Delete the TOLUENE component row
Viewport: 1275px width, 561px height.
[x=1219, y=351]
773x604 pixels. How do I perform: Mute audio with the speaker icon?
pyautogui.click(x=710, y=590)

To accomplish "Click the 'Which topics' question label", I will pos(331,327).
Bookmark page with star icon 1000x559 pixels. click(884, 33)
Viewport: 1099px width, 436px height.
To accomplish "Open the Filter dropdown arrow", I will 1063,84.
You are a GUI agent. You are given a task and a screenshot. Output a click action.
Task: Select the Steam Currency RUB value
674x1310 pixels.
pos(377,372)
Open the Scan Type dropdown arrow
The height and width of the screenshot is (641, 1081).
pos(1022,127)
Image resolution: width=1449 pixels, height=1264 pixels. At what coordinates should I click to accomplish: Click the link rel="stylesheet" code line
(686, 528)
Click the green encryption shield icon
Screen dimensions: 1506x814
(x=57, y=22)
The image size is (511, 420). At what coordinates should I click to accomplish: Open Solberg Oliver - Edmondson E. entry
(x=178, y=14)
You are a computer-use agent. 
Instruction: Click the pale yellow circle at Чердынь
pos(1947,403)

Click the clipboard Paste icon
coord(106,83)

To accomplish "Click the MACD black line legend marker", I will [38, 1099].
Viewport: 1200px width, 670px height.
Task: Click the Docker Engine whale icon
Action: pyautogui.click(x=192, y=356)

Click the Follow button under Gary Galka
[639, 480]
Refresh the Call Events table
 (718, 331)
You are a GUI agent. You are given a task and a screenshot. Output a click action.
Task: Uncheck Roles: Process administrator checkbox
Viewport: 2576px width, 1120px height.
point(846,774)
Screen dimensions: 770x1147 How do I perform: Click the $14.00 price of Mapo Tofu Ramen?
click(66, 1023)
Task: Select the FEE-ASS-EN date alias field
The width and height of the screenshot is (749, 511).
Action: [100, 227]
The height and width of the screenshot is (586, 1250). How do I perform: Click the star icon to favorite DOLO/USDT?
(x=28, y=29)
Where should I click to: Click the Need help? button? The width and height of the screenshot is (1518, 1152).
===
**Exercise objective**
Please copy the records above from the first line through the line containing "pos(1022,127)", with the requests included and every coordinate in the answers shifted up by 78. Give only that stretch.

**Solution to the problem**
Delete the TOLUENE component row
Viewport: 1275px width, 561px height.
[x=1297, y=429]
773x604 pixels. How do I perform: Mute audio with the speaker icon?
pyautogui.click(x=788, y=668)

To accomplish "Click the 'Which topics' question label", I will pos(409,405).
Bookmark page with star icon 1000x559 pixels. click(962, 111)
Viewport: 1099px width, 436px height.
To accomplish "Open the Filter dropdown arrow", I will 1141,162.
You are a GUI agent. You are given a task and a screenshot. Output a click action.
Task: Select the Steam Currency RUB value
674x1310 pixels.
pos(455,450)
Open the Scan Type dropdown arrow
The height and width of the screenshot is (641, 1081).
pos(1100,205)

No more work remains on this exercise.